==== Input records
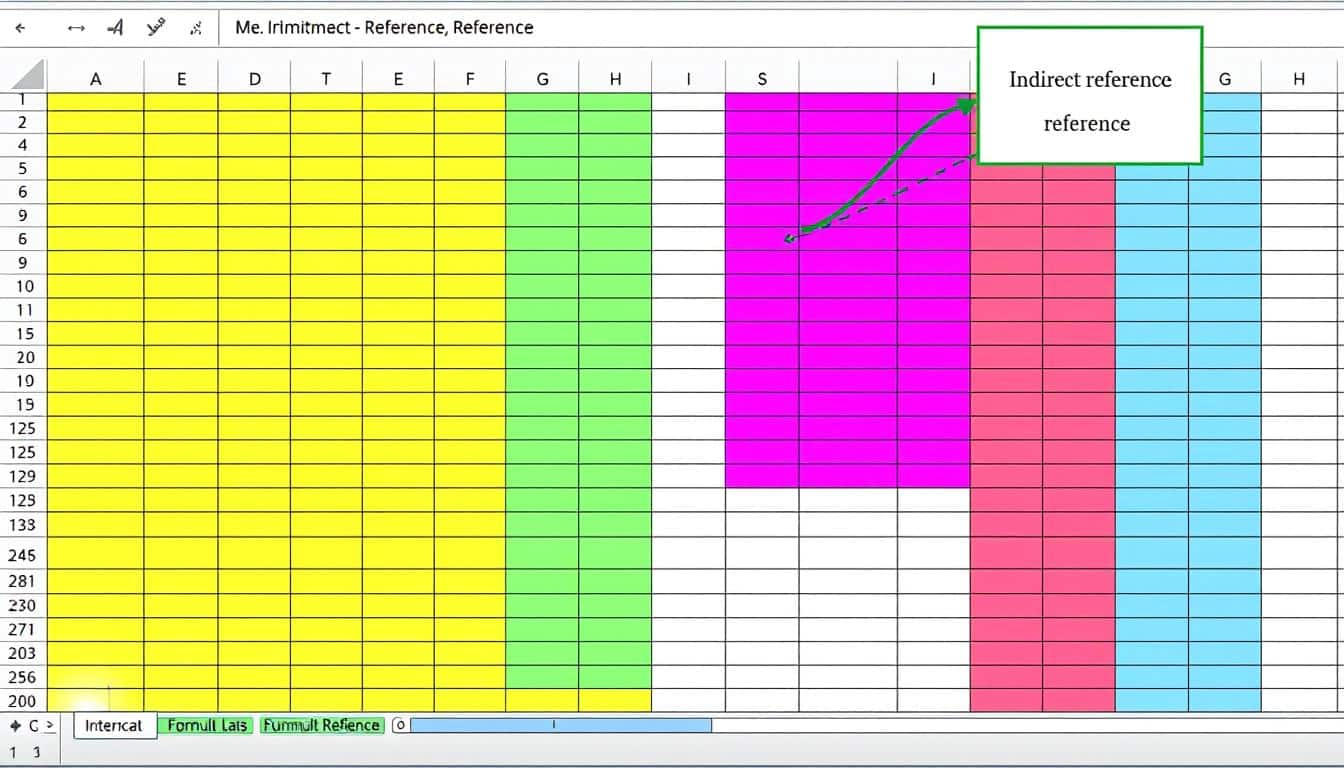Click the back arrow in the toolbar

[x=20, y=28]
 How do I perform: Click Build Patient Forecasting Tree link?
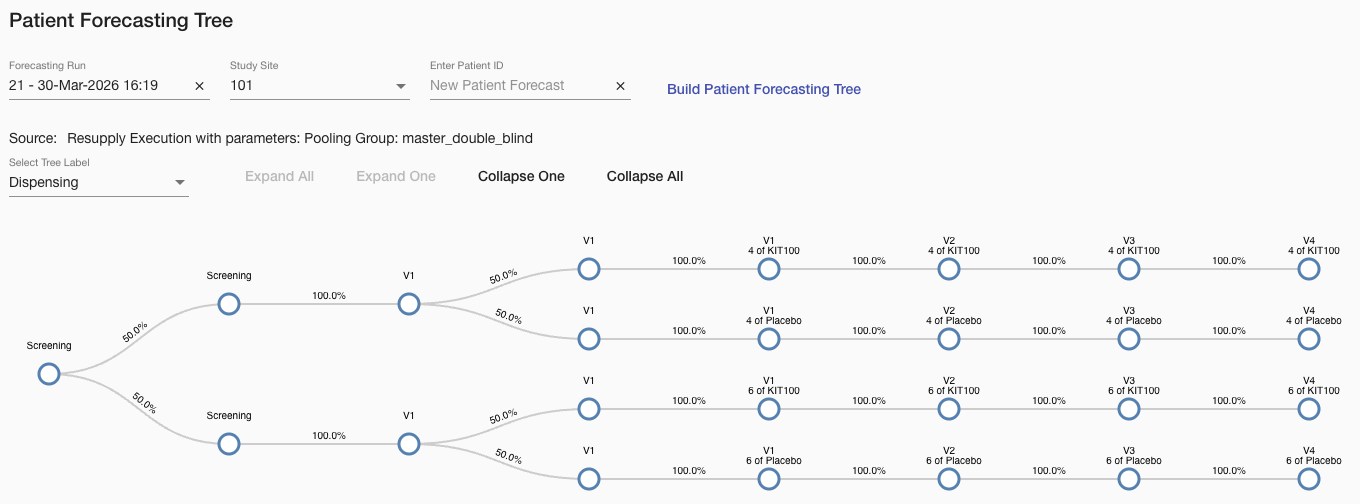764,89
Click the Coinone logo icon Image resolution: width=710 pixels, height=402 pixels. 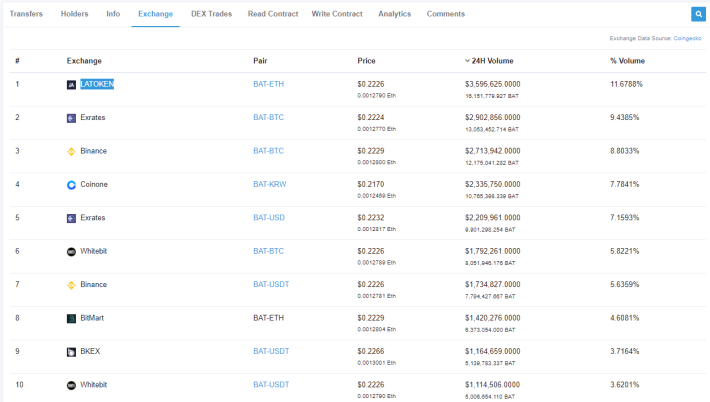point(71,185)
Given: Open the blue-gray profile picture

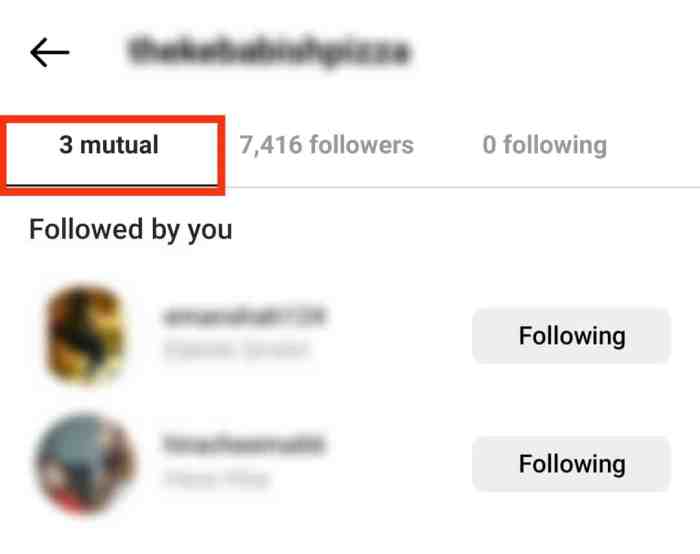Looking at the screenshot, I should [85, 462].
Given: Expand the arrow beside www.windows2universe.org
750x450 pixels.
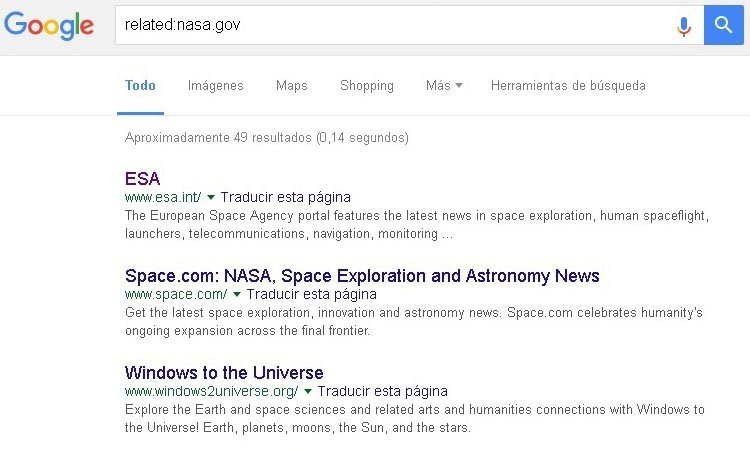Looking at the screenshot, I should click(x=308, y=392).
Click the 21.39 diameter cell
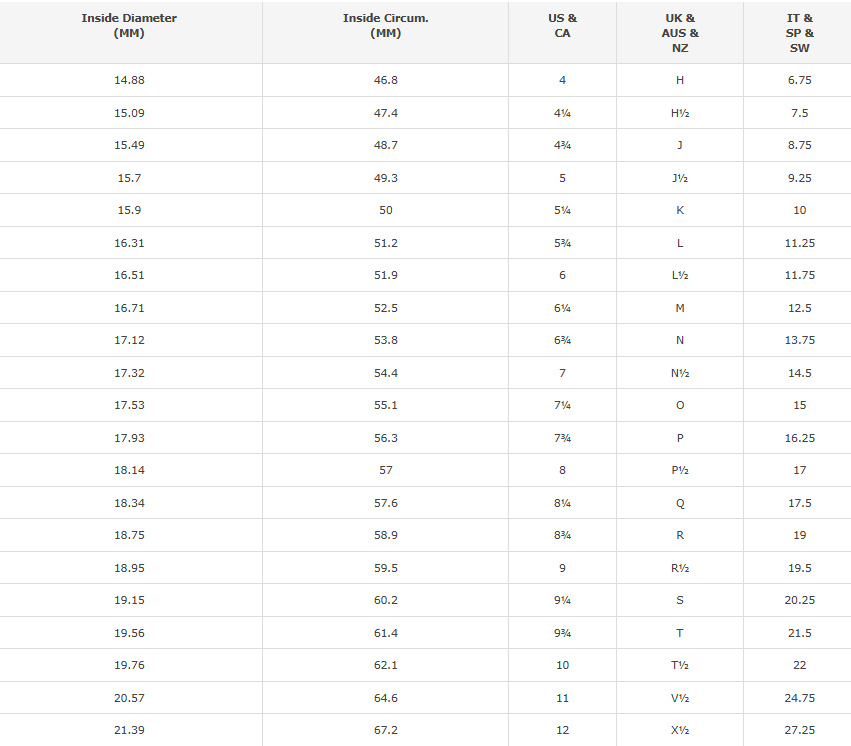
========
[Directions]
Before duplicating, set the pictures aside; then output exactly the lines from the one with "Given: Expand the" through the end of the records, and only those.

[Reply to the exercise]
Given: Expand the arrow beside www.windows2universe.org
750x450 pixels.
Looking at the screenshot, I should click(x=308, y=392).
Click the 21.39 diameter cell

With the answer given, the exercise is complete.